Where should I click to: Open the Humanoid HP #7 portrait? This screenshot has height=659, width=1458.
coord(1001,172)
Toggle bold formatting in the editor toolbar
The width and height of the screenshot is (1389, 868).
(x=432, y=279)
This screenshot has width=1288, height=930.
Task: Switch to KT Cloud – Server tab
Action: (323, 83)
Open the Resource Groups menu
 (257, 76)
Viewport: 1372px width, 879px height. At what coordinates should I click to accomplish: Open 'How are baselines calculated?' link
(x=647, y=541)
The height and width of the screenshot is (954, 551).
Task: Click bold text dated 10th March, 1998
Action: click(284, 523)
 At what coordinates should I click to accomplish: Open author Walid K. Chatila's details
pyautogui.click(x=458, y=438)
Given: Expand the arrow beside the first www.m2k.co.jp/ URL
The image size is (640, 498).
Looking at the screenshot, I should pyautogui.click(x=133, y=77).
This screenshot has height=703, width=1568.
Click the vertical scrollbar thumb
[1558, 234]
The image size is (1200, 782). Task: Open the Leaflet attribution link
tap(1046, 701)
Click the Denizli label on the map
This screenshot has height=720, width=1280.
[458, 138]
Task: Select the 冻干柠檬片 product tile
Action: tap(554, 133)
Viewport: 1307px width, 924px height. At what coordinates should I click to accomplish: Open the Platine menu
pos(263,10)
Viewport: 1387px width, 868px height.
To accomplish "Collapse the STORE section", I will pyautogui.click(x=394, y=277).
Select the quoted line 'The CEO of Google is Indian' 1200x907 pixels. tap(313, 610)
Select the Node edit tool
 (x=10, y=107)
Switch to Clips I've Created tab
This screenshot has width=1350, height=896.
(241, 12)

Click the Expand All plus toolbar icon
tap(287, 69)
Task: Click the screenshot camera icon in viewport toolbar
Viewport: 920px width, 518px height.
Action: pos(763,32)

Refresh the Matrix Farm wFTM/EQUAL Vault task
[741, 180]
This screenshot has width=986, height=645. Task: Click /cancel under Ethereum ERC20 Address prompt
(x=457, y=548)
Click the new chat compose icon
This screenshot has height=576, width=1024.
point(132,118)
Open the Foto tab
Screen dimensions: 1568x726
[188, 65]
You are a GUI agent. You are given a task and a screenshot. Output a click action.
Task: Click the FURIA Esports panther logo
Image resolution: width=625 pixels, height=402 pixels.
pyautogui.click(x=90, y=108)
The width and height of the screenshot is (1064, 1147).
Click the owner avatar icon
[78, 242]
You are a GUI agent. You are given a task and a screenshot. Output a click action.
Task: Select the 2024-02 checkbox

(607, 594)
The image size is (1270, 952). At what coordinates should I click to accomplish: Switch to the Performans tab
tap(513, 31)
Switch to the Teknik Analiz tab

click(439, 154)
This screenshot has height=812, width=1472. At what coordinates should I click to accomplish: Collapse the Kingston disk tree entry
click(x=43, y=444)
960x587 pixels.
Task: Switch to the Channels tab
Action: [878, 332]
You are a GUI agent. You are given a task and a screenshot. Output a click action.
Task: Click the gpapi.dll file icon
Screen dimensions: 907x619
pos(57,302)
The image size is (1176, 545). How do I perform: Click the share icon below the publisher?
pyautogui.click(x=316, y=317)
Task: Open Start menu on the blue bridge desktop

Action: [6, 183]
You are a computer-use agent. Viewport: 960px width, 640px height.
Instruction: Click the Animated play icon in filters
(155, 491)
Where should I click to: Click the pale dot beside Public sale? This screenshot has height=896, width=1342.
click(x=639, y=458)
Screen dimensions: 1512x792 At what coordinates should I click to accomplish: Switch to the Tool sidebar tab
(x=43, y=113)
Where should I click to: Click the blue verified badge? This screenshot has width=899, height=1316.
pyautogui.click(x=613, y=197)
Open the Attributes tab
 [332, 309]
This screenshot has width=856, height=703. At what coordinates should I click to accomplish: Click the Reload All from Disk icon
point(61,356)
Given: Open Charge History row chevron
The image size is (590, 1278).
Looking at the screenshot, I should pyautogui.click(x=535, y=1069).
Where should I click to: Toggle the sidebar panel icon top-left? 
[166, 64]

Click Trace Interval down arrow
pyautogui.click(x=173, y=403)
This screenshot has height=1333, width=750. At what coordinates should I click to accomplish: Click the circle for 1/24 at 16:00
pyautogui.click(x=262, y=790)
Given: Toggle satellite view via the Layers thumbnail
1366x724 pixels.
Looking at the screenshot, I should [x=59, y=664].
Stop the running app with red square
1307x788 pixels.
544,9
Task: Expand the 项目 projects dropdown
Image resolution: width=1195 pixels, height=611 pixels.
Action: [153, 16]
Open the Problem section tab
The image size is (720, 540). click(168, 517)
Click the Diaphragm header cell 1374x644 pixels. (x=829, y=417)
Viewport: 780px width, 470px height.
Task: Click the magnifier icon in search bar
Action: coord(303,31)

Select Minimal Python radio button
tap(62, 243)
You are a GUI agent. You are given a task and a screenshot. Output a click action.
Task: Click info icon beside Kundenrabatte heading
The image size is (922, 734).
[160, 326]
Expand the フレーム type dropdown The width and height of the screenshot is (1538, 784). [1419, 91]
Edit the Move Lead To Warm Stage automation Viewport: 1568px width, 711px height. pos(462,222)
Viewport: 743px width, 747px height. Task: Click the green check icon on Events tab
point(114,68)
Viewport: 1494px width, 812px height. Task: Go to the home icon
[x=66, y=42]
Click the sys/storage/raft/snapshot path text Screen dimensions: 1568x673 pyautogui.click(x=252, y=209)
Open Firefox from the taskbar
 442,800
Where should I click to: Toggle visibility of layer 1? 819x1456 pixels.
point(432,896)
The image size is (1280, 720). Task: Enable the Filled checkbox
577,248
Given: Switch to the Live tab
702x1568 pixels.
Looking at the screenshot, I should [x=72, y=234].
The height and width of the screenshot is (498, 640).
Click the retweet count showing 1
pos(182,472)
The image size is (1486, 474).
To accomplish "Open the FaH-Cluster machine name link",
_ _ _
## EXERCISE AIM
Rewrite the stretch from the line containing "Expand the フレーム" through the line containing "point(114,68)", putting "Screen" wherever "Viewport" appears and leaving everything else as it is.

## RESULT FOR THIS EXERCISE
Expand the フレーム type dropdown The width and height of the screenshot is (1538, 784). [1419, 91]
Edit the Move Lead To Warm Stage automation Screen: 1568px width, 711px height. pos(462,222)
Screen: 743px width, 747px height. Task: Click the green check icon on Events tab
point(114,68)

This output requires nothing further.